* [Data]
* START *

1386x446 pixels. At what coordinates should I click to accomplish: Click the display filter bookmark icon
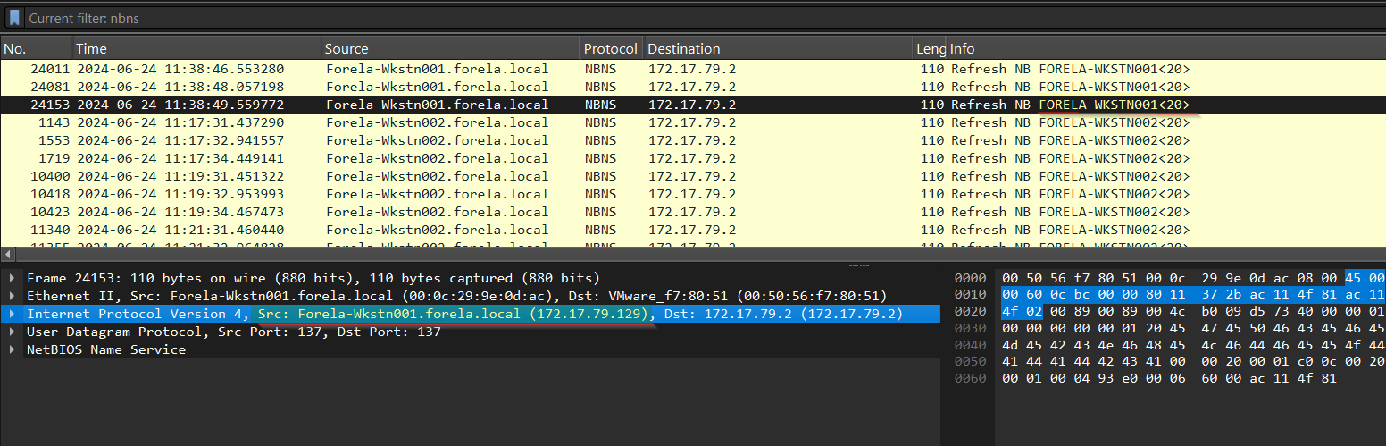coord(14,18)
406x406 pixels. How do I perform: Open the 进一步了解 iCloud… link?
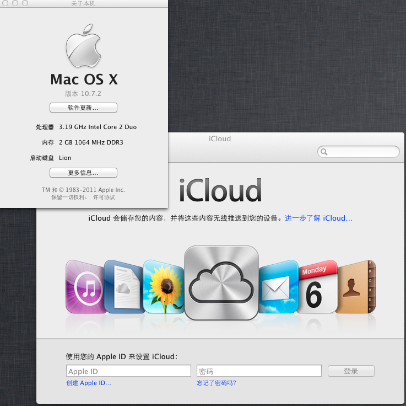point(318,218)
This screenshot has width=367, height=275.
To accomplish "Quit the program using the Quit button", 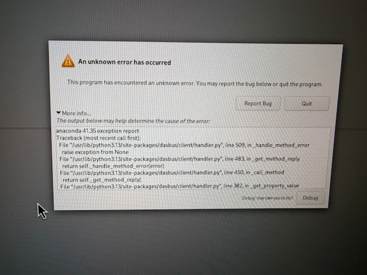I will (x=307, y=104).
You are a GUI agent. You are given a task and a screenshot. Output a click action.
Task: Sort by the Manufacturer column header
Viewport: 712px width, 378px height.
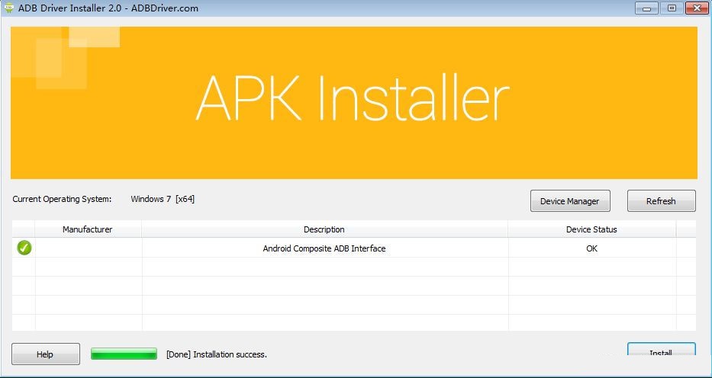(x=88, y=229)
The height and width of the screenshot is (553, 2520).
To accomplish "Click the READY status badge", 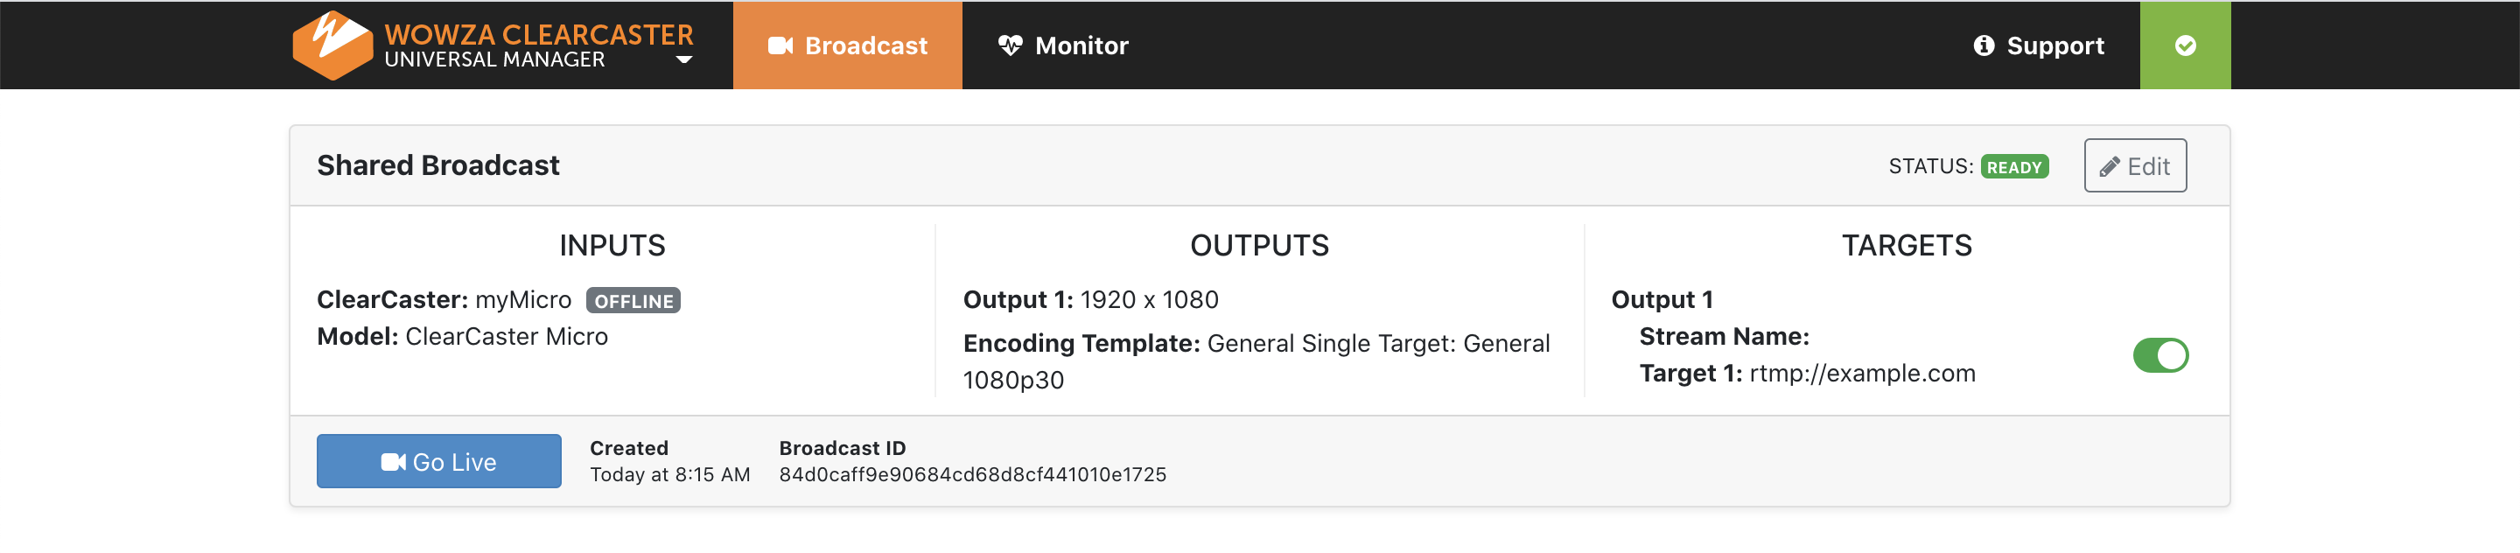I will 2013,167.
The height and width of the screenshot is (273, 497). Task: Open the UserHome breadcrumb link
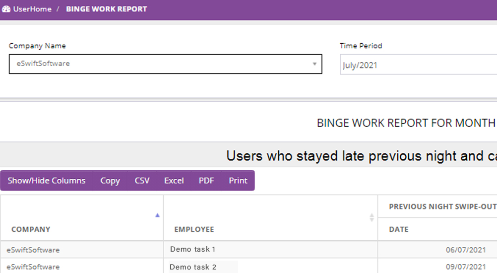point(32,9)
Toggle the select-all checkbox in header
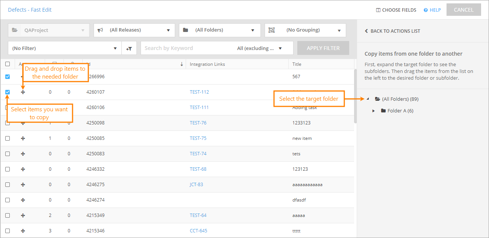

* END *

* [What the task requires] Copy everything from the line containing "The height and width of the screenshot is (273, 497)." down to the end of the items, leaving the pictures out of your answer.

* [Response]
The height and width of the screenshot is (273, 497). Task: Open the UserHome breadcrumb link
point(32,9)
Toggle the select-all checkbox in header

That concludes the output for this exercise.